Brady was the point person on tax reform, he understood the details and trade-offs probably better than anyone. And though it wouldn’t have happened without President Trump in the White House actively selling the proposal, it was largely Mr. Brady’s work.
The results spoke for themselves. The economy was growing at an increased pace until the pandemic hit. And because Brady’s tax reform restored America’s global tax competitiveness, no one has heard the phrase “corporate inversion” since. By lowering the U.S. corporate tax rate to a level comparable to other industrialized countries, the U.S. is a more attractive place for corporations to invest and site their capital.

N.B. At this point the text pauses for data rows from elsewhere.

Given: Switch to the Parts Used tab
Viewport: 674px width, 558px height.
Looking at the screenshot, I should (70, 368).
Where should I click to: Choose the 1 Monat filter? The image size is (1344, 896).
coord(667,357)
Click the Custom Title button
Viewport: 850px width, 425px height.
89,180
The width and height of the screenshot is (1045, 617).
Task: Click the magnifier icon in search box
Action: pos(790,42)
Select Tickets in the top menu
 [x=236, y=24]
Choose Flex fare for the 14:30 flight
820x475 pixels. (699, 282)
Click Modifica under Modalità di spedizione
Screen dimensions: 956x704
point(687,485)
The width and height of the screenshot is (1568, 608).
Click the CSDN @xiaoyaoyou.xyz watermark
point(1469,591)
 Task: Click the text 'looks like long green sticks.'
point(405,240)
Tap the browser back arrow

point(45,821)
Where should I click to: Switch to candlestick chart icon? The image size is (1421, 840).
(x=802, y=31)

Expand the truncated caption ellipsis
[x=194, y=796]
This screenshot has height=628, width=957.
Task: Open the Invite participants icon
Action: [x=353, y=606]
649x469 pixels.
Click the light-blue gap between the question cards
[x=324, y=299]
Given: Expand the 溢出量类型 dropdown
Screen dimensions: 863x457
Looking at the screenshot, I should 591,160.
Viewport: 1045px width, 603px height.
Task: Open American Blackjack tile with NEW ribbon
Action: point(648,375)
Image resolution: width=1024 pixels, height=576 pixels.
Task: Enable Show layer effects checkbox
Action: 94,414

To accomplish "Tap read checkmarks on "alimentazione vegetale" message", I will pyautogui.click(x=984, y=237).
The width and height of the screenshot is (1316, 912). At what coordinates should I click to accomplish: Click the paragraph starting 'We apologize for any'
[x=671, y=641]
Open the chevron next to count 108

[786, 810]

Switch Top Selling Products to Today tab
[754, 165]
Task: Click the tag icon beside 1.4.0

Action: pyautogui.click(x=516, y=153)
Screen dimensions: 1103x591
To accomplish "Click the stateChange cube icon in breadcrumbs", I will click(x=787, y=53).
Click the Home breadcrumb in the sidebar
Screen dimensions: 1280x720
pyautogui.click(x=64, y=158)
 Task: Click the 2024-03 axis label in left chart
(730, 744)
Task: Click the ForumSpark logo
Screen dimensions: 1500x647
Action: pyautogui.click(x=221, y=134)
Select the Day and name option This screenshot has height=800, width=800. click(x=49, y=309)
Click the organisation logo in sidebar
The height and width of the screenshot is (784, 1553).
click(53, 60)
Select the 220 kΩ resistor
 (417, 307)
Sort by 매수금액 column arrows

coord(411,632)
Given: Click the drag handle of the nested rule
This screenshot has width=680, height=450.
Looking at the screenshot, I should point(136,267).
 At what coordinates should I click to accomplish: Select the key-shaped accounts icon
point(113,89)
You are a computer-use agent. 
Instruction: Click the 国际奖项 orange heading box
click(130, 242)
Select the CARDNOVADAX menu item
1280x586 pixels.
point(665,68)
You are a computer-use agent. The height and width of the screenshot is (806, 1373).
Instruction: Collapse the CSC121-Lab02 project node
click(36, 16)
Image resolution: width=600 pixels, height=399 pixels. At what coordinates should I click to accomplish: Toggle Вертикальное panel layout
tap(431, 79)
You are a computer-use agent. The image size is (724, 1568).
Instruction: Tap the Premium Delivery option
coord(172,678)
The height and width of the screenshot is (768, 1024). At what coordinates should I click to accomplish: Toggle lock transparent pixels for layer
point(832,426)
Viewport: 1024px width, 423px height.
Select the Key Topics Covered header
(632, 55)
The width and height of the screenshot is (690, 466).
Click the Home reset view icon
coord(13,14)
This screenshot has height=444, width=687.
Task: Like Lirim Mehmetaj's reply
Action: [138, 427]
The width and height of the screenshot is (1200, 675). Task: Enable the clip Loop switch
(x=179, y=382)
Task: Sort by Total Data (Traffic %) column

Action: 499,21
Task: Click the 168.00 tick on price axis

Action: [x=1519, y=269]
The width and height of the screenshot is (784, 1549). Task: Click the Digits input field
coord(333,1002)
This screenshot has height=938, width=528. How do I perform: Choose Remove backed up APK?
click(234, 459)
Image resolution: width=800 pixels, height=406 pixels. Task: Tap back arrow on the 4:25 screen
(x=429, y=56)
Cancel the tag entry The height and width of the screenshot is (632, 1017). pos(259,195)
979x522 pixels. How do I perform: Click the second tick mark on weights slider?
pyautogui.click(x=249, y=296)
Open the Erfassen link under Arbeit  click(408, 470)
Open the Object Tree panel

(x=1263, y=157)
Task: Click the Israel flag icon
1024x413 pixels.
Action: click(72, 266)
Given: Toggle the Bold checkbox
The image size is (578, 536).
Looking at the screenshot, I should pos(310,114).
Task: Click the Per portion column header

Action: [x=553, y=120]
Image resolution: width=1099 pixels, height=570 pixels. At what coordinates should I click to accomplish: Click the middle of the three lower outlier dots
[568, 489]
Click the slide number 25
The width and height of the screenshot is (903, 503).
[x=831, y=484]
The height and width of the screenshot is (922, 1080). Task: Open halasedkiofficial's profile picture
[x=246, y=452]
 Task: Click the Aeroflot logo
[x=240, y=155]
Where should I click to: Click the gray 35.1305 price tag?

As a result of the tax reform, middle-class households saw a sizeable tax reduction as well as increases in personal income. And contrary to uninformed claims, wealthy households actually saw a tax increase because of the imposition of a cap on the deductibility of state and local taxes (SALT).
No one deserves more credit for these accomplishments than Rep. Kevin Brady, and for that, we thank you, Mr. Brady. You can leave knowing that you accomplished a significant policy reform, and it serves as a capstone for your congressional career.
Now the question is: How much of Mr. Brady’s tax reform can we keep in place?
Democrats want to undo most of it, including raising corporate tax rates and eliminating the SALT deduction cap, effectively cutting taxes on the wealthy. Not only would that be politically ironic, but it would be harmful to the US economy and would undermine much of the success of the 2017 tax reform.
We expect Mr. Brady will spend the remainder of his final term doing everything he can to keep his reforms in place. That would be a good use of his time both for the country and his legacy.